> [Supplied passage]:
§

Newcastle emerged as serious candidates to win the battle for Wayne Rooney last night after Everton rejected Manchester United's offer of £20m for the striker's services.

Although Rooney, who is now anxious to quit Merseyside as quickly as possible following revelations about his private life and bust-ups with his manager, David Moyes, is still favourite to end up at Old Trafford, Newcastle are becoming an increasingly attractive destination for the player and his advisers.

Newcastle have increased their offer to £23.5m, are prepared to pay the transfer fee mainly in cash and may offer players in part-exchange. Craig Bellamy, who on Wednesday said he would leave St James' Park if Rooney arrived on Tyneside, could be part of the deal but Everton are likely to be more interested in Shola Ameobi, who signed a new five-year contract in the summer.

The motives behind Newcastle's bid have until now been murky. Their first offer was greeted with derision on Tyneside, mainly because they already had four specialist centre-forwards and were in dire need of a centre-half following the sale of Jonathan Woodgate to Real Madrid.

The relationship between Rooney's agent, Paul Stretford, and the Newcastle chairman, Freddy Shepherd, is open to question since Shepherd's son, Kenny, works for Stretford's Proactive Group.

However, Newcastle angrily denied that Monday's offer was a stunt to detract criticism from the board following Woodgate's sale, and yesterday's developments appear to bear them out.

Although Manchester United are outwardly confident of securing Rooney by increasing their offer to the £25m that could be acceptable to Everton, the contest may not have a foregone conclusion.

Both Everton and Rooney are increasingly anxious to conclude a deal before Tuesday's transfer deadline. The relationship between the 18-year-old striker and Moyes appears close to complete breakdown.

On Monday, Rooney informed his manager he wished to leave Goodison Park, which was followed on Wednesday by a furious row in which the striker accused Moyes of indicating to the Merseyside media that he wanted to go for "personal reasons". The Sun newspaper, which earned Rooney ferocious criticism when he signed an exclusive contract with the paper worth £250,000, has now turned on their former client, making lurid allegations about his relationship with prostitutes.

Rooney, who has still not recovered from the broken foot he sustained during England's Euro 2004 quarter-final with Portugal, has taken to driving to a service station in a van before being driven to training in Stretford's car.

One Everton insider confirmed that there had been bust-ups between Moyes and Rooney, but said the player was determined to leave his home city in the wake of the revelations about his personal life. "We are doing everything we can to try to keep Wayne at Everton but he seems desperate to leave the city of Liverpool. But we will do all we can to keep him, even now." The source said Rooney and his advisers were taking the Newcastle offer increasingly seriously.

§

> [Excerpted records]:
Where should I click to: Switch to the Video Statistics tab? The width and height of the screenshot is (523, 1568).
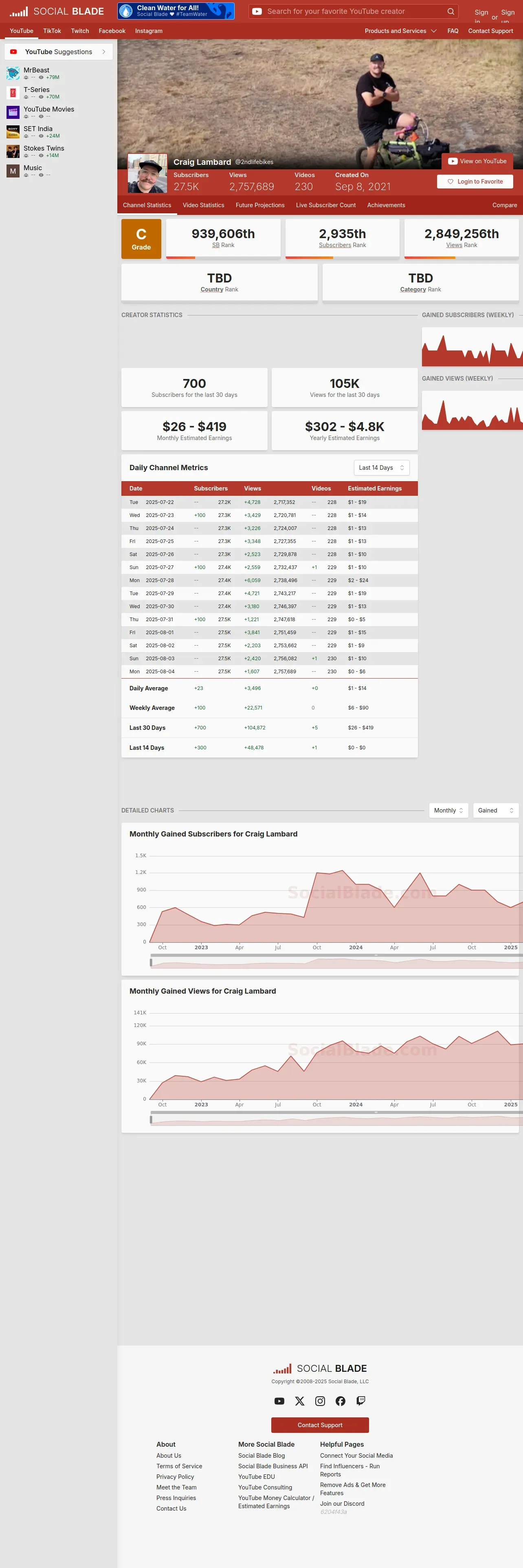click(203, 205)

§

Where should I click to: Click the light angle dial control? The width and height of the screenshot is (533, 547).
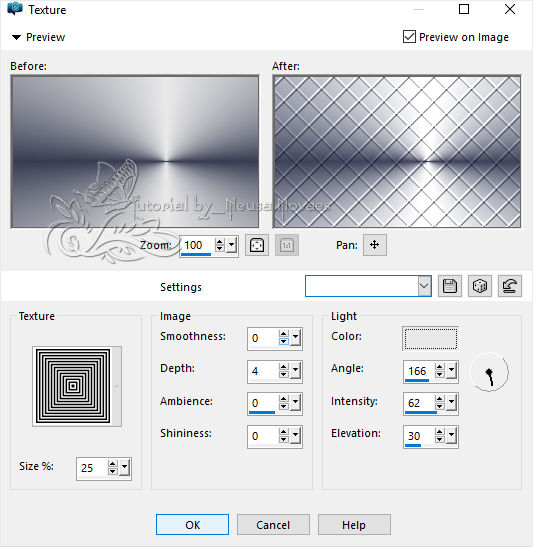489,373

§

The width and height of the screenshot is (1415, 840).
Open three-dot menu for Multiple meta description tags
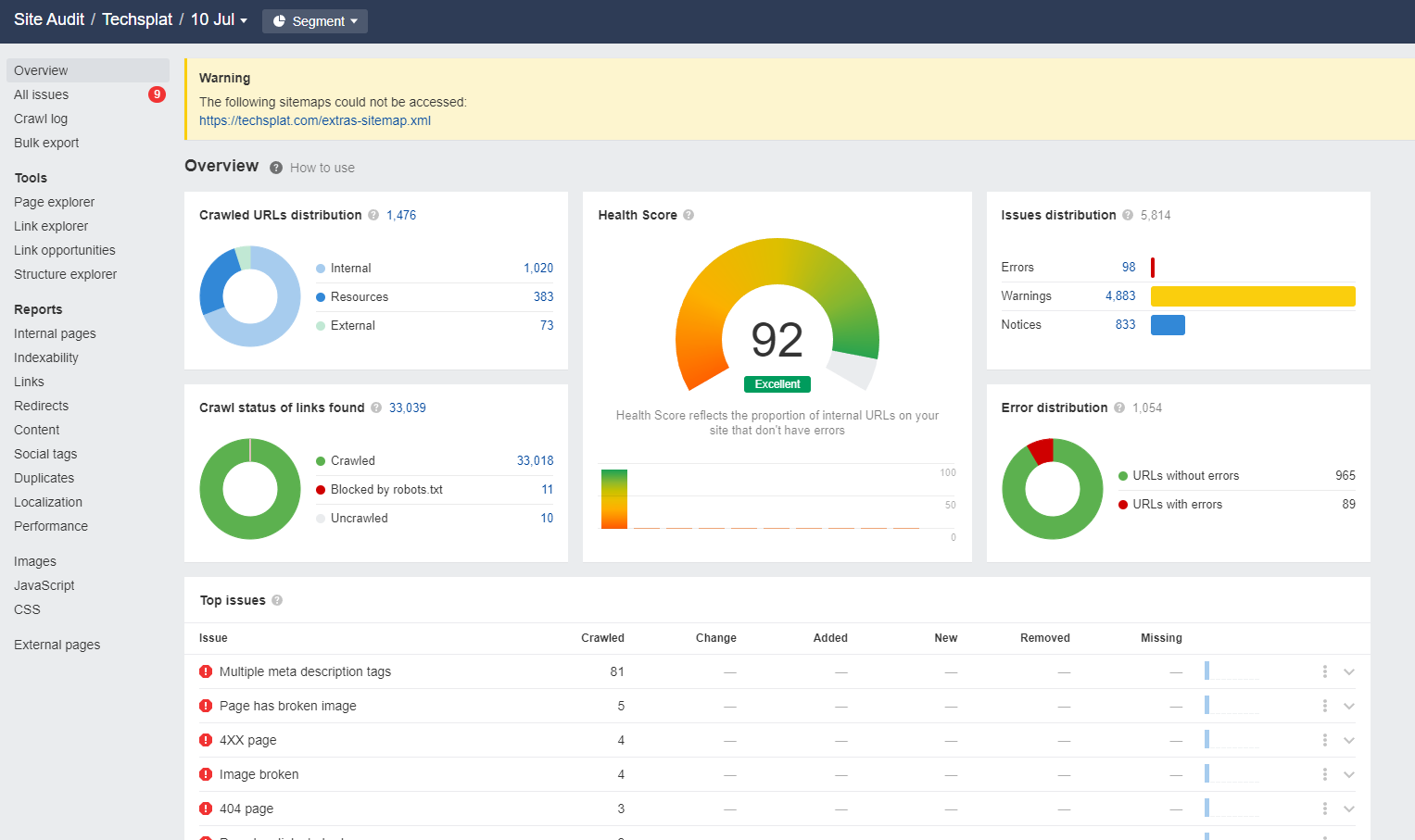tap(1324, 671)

§

> [What to do]:
In the report on the Rooney transfer, to which club was Jonathan Woodgate sold?

> [Task solution]:
Real Madrid.